ASA 129th Meeting - Washington, DC - 1995 May 30 .. Jun 06

1aSC20. Pitch perception physiology and psychophysics as a basis for the design of pitch detection algorithms.

Robert A. Houde

RIT Res. Corp., 75 Highpower Rd., Rochester, NY 14623

James Hillenbr

Western Michigan Univ., Kalamazoo, MI 49008

The generation of high-quality speech with a source-filter vocoder depends to a very great extent on accurate analysis of source parameters. After decades of research, even state-of-the-art pitch detection algorithms tend to make gross errors in the analysis of signals that present no difficulty for the human listener. In this study a review of a broad range of pitch detection algorithms was undertaken, with particular attention to the plausibility of those algorithms in relation to what is currently known about the psychophysics of pitch perception and the neural coding of speech signals.
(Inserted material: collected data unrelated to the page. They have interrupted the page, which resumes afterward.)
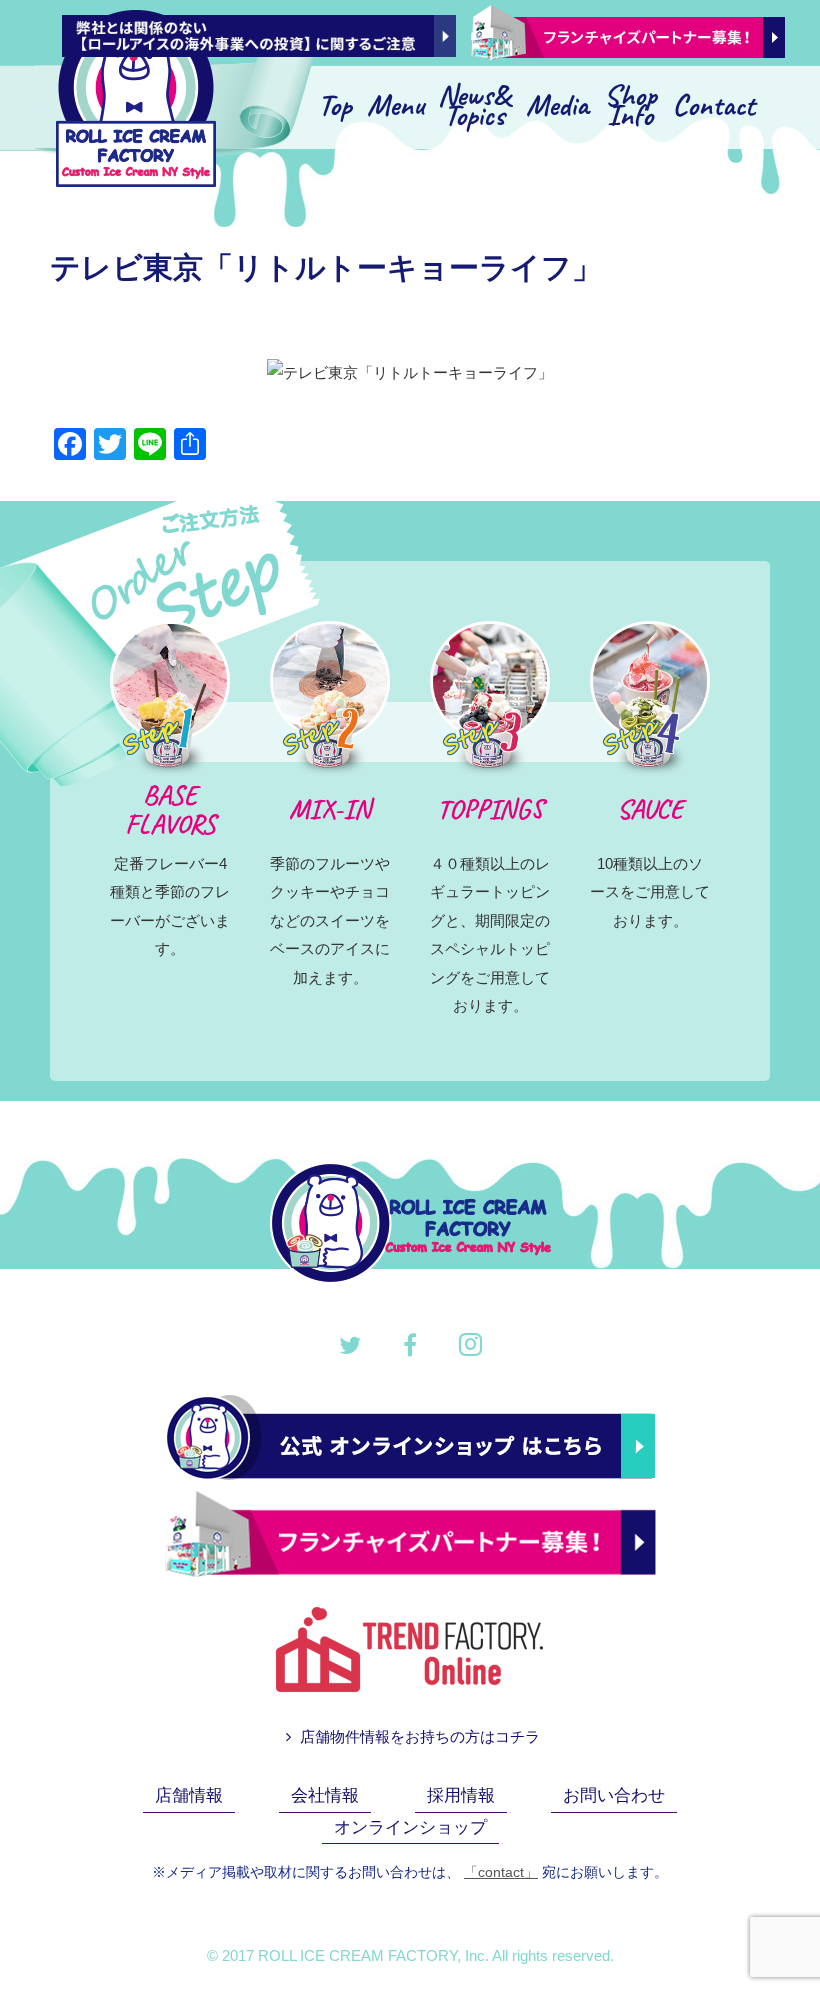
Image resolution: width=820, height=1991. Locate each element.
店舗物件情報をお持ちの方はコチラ (418, 1736)
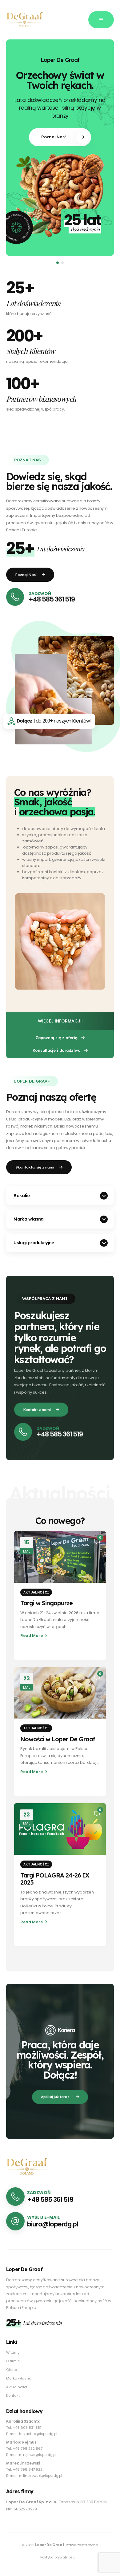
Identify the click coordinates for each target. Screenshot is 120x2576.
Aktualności (36, 1592)
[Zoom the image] (27, 2160)
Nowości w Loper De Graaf (57, 1739)
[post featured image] (60, 1557)
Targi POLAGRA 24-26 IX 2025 (54, 1878)
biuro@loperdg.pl (52, 2224)
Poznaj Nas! (54, 136)
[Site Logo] (24, 19)
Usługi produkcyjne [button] (34, 1242)
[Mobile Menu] (101, 19)
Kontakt (13, 2395)
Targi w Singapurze (46, 1603)
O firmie (13, 2361)
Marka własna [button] (28, 1219)
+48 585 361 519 (52, 599)
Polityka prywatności (58, 2557)
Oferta (11, 2369)
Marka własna (18, 2378)
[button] (18, 153)
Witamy (12, 2352)
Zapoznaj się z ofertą (57, 1037)
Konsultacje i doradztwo (57, 1050)
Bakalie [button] (22, 1195)
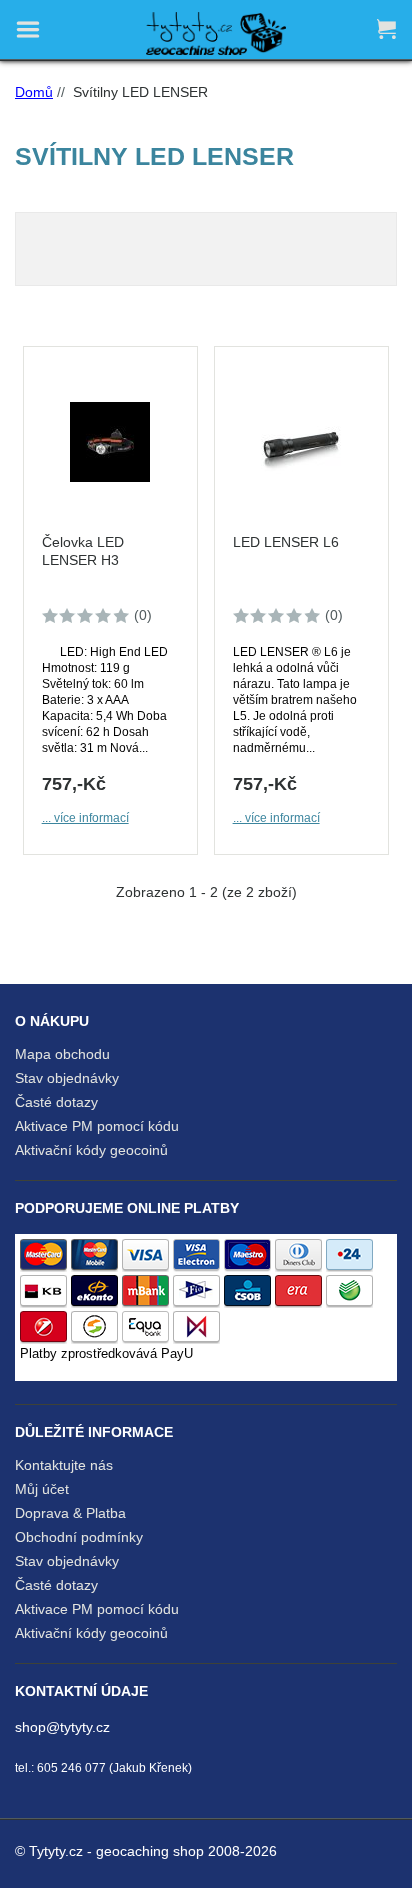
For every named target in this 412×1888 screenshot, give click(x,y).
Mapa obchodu (62, 1054)
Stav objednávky (67, 1078)
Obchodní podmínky (79, 1537)
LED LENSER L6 (286, 542)
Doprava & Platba (70, 1513)
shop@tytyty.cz (62, 1727)
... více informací (85, 818)
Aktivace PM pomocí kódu (97, 1126)
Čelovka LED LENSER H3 (83, 551)
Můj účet (42, 1489)
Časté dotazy (56, 1102)
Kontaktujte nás (64, 1465)
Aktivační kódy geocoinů (91, 1150)
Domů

Our principal conclusion from this review is that the most plausible model is a time-domain pitch perception scheme proposed more than 4 decades ago by Licklider [J. C. R. Licklider, Experientia 7, 128--133 (1951)], and extended in more recent studies. The implications of these findings for source-filter vocoders will be discussed, and an implementation of the Licklider model using level-crossing interval histograms will be described.